(Source document)

Question

Prove that energy of ${{n}^{th}}$ orbit is inversely proportional to square of the principal quantum number.

Answer 1

Hint:We know that an electron is revolving around the nucleus in a uniform circular motion, and for a body to move in circular motion there must be a centripetal force acting towards the center. In case of an electron of mass $m$ revolving in its orbit of radius $r$ this centripetal force is provided by the electrostatic force of attraction between the electron and nucleus.

(End Source document)
(Source data)

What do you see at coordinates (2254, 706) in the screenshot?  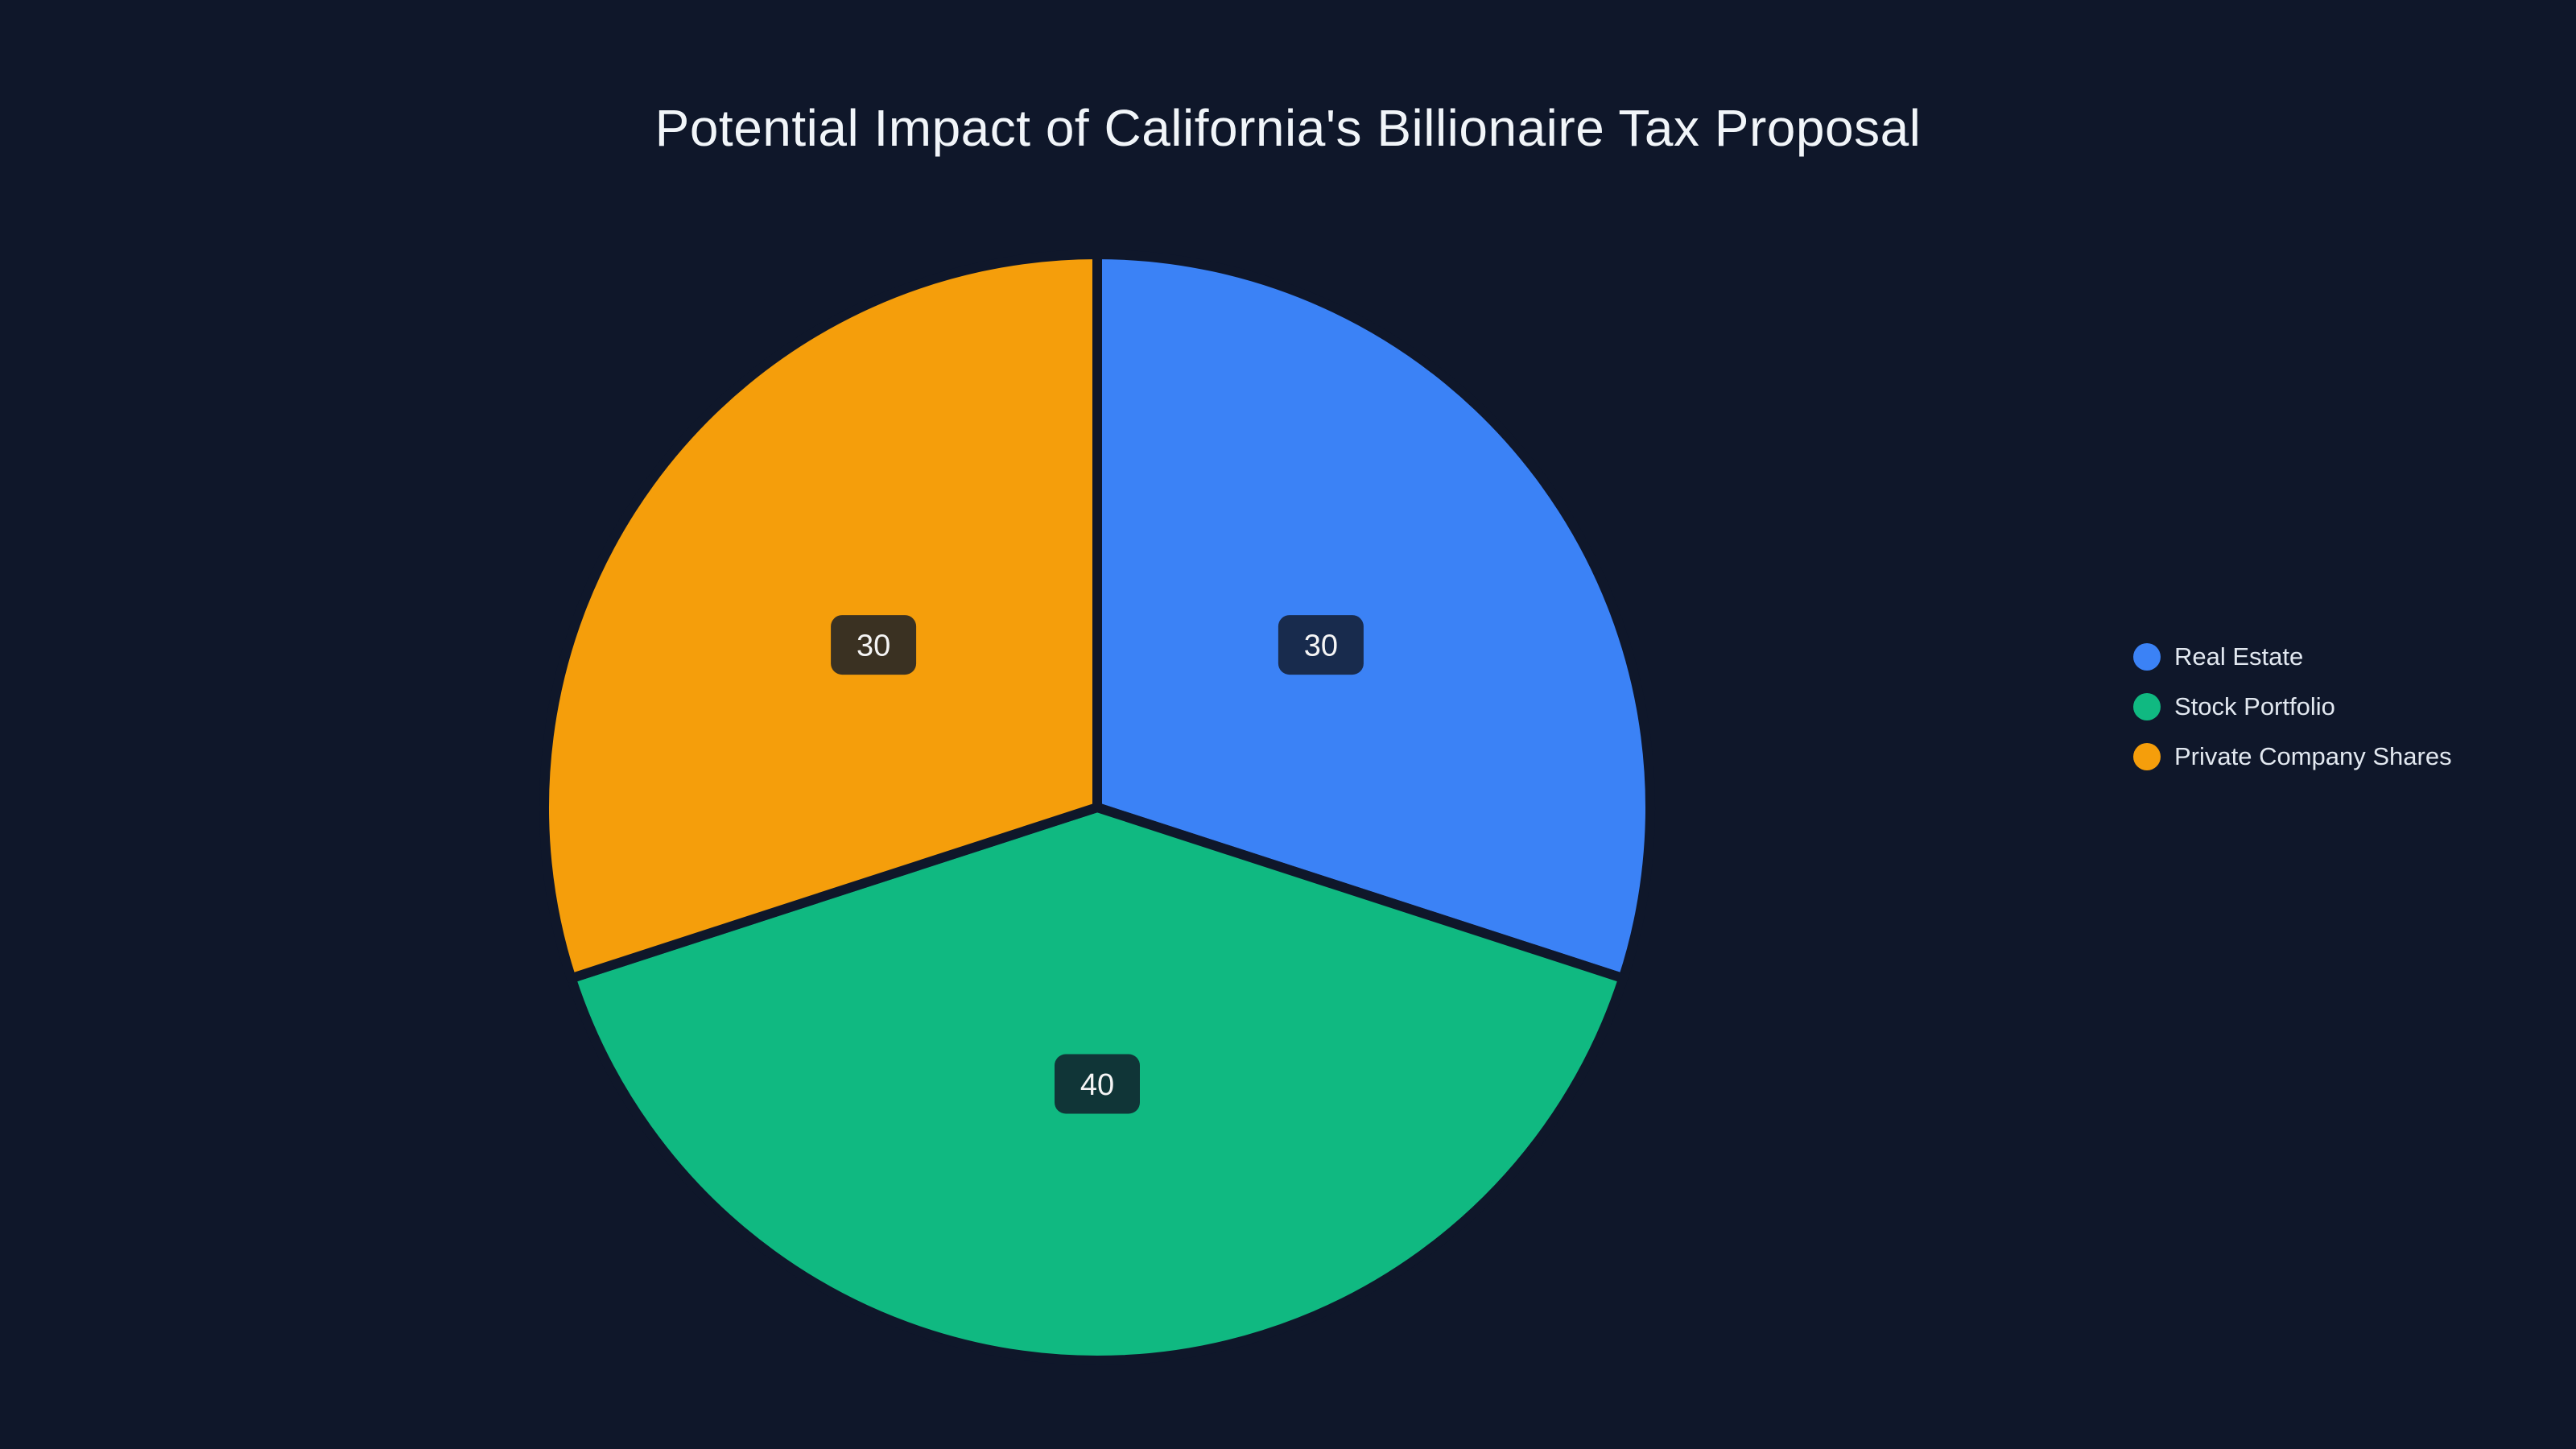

(End Source data)

## Exercise
Rewrite the orbit-energy question text from "Prove that energy" up to and including "electron and nucleus.", changing "nucleus" to "atomic core".

## Written answer
Prove that energy of ${{n}^{th}}$ orbit is inversely proportional to square of the principal quantum number.

Answer 1

Hint:We know that an electron is revolving around the atomic core in a uniform circular motion, and for a body to move in circular motion there must be a centripetal force acting towards the center. In case of an electron of mass $m$ revolving in its orbit of radius $r$ this centripetal force is provided by the electrostatic force of attraction between the electron and atomic core.